2. "End-of-the-chain" testing creates issues: Placing testers at the end of the development process slows it down and leads to developers using testers as a safety net instead of focusing on improving their testing processes.
3. Failure-free operations require experience with failure: Similar to how firefighters, police officers, and soldiers practice in simulated events to learn and apply their skills effectively, engineering teams should use chaos engineering and simulated failures to build resilience and learn how to respond more effectively in the future.
Some background
What is quality engineering?
If you are new to the Quality Engineering Newsletter or looking for a recap of what quality engineering is all about, then check out What is quality engineering. In short:
Quality engineering is more than testing earlier in the software life cycle. It's about looking at all the facets of software engineering. From delivering the product to the processes we use to build it and the people involved. It's about taking a holistic approach to quality and understanding how quality is created, maintained and lost throughout the software life cycle. It is then, using this insight, we build quality at the source.
What are products, processes and people all about?
In this series of posts, I plan to apply the lens of quality engineering to Richard Cook's 18 characteristics of how complex software systems fail and specifically look at how quality is lost in complex software systems. To make it more consumable, I will split the 18 characteristics into three groups: products, processes and people or 3Ps. From What is quality engineering:
Products, Process and People (3Ps)
Engineering teams have the most direct influence on the quality of the products or services they provide in these three areas.
Products are typically the software that the team produces. Processes are how they create that product, and the People are the team members who will use the processes to create the products.
When we think about quality, we usually only consider the product quality attributes. However, those attributes are highly influenced by the processes adopted by the team and their inter-team interactions. Therefore, if the quality of their processes or inter-team interactions is poor, these will likely transfer to their products.
I aim to use the 3Ps to help identify the patterns that cause complex software systems to fail. By doing so, I hope to use this knowledge to increase the chances of creating more favourable conditions for building quality into complex software systems.
Past posts in the series
How software systems fail: Part 1 - Products - looked at 6 characteristics that can help quality engineers understand how quality can be lost at the product layers. This post covers the background of where the 18 characteristics originated, how complex systems are inherently unpredictable, how catastrophic failure can occur when multiple defences fail and how quality is an emergent behaviour of complex software systems.
How software systems fail - Part 2a - Processes looked at the first 3 (of 6) characteristics that can help quality engineers understand how quality can be lost at the process layer. This post covered how we are influenced by hindsight bias and our inclination to attribute them to a single root cause, leading us to overestimate their preventability.
The processes post was broken up into 3 smaller posts as it was too long to consume in one go.
What is this post about?
This post is part of a series that examines Dr.
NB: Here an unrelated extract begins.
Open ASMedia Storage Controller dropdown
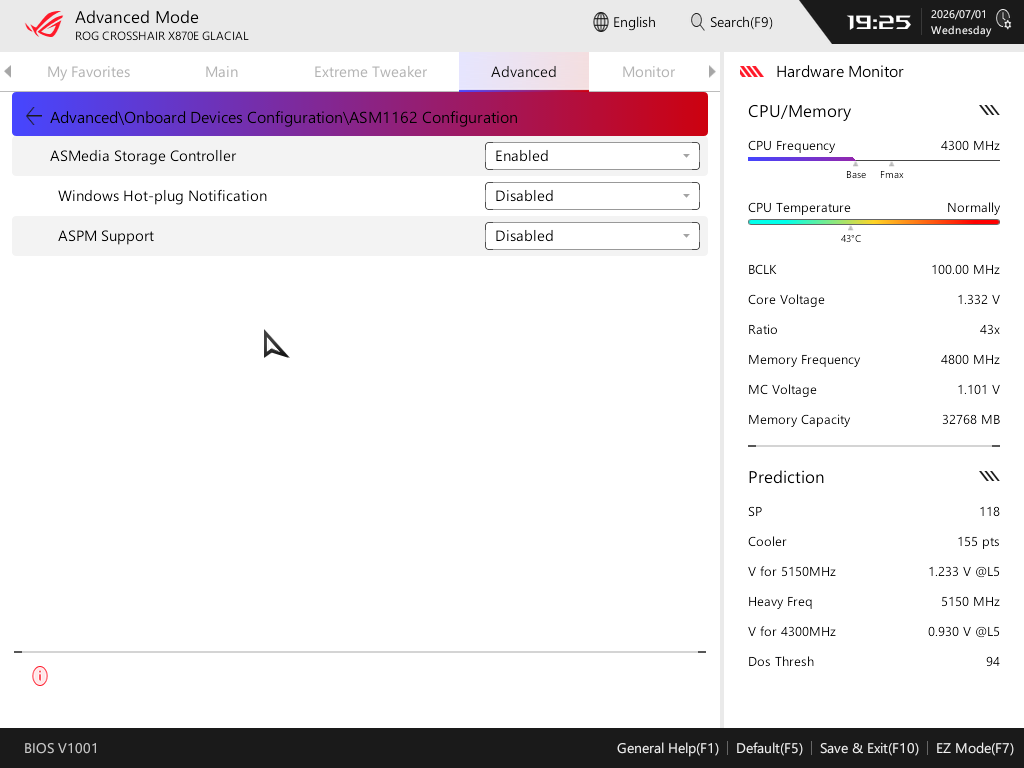The width and height of the screenshot is (1024, 768). tap(592, 156)
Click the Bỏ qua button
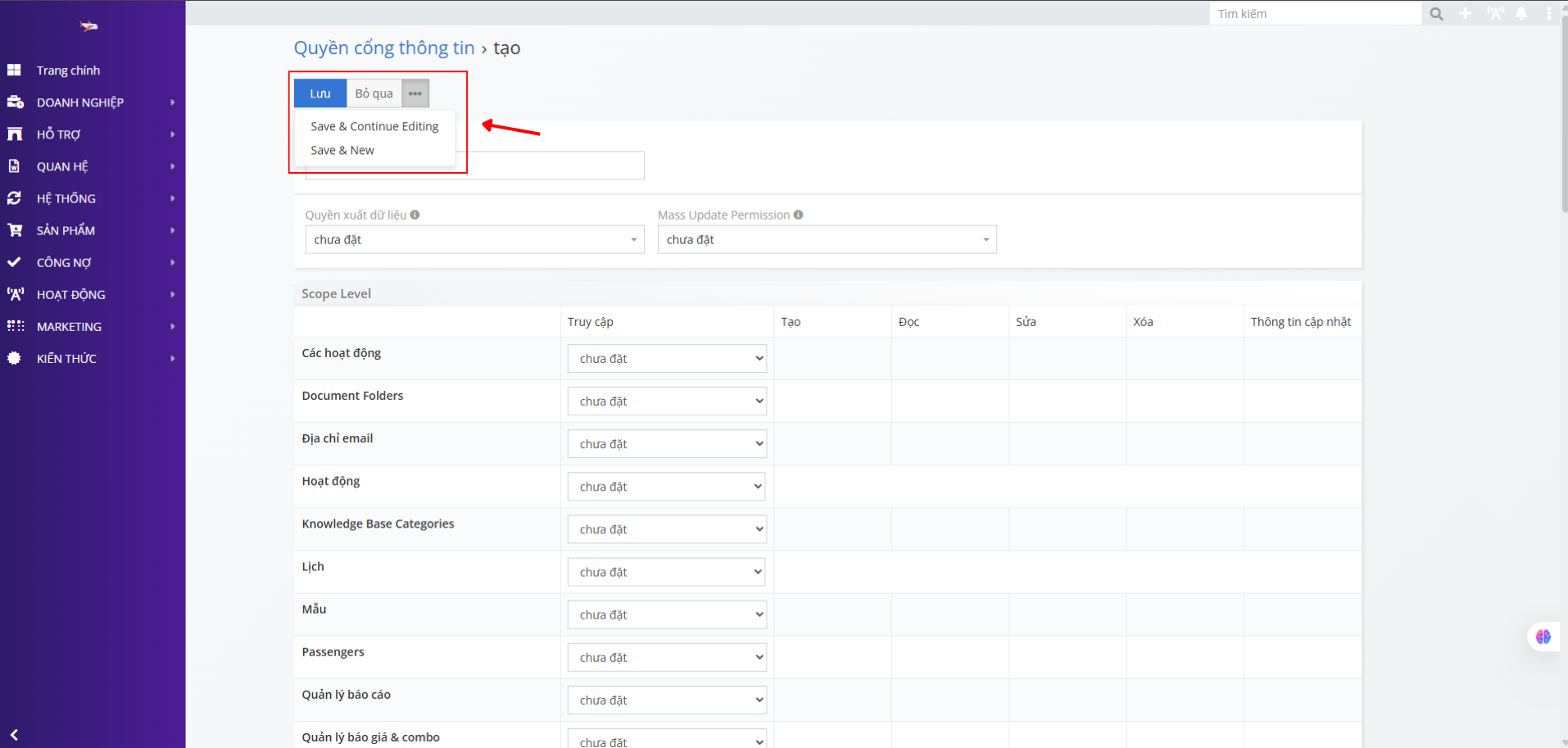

Richard Cook's 18 characteristics of complex systems failure as applied to software.
How software systems fail - Part 2b - Processes (this post) will look at the last 3 (of 6) characteristics that can help quality engineers understand how quality can be lost at the process layers. This post covers how change can lead to new forms of failure and that systems builders' and maintainers' experience with failure is essential to operating complex software systems to lower the chances of catastrophic failure.
What is the next post?
How software systems fail - Part 2c - Processes will look at how we can use the 6 characteristics from posts 2a and 2b to build quality into the process layers.
The 3 characteristics this post will look at are
14) Change introduces new forms of failure.
15) Views of 'cause' limit the effectiveness of defences against future events.
18) Failure free operations require experience with failure.
See post How software systems fail - Part 2a - Processes for the first 3 characteristics
6) Catastrophe is always just around the corner.
7) Post-accident attribution accident to a 'root cause' is fundamentally wrong.
8) Hindsight biases post-accident assessments of human performance.
Note: I kept Richard's original numbering scheme for the characteristics. Hence, the numbers jump around. I've also included the original text for each characteristic so you can see how I interpreted them. However, you can find the original research paper at ResearchGate.
14. Change introduces new forms of failure.
The low rate of overt accidents in reliable systems may encourage changes, especially the use of new technology, to decrease the number of low consequence but high frequency failures. These changes maybe actually create opportunities for new, low frequency but high consequence failures. When new technologies are used to eliminate well understood system failures or to gain high precision performance they often introduce new pathways to large scale, catastrophic failures. Not uncommonly, these new, rare catastrophes have even greater impact than those eliminated by the new technology. These new forms of failure are difficult to see before the fact; attention is paid mostly to the putative beneficial characteristics of the changes. Because these new, high consequence accidents occur at a low rate, multiple system changes may occur before an accident, making it hard to see the contribution of technology to the failure.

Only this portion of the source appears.